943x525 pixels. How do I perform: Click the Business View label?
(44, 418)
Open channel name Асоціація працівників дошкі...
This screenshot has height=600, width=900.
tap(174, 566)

= = = = = = =

◆ BRIEF ◆
Print each line of the material above again, word for word and in the same order.

◆ SOLUTION BELOW ◆
943x525 pixels. How do I perform: Click the Business View label?
(44, 418)
Open channel name Асоціація працівників дошкі...
This screenshot has height=600, width=900.
tap(174, 566)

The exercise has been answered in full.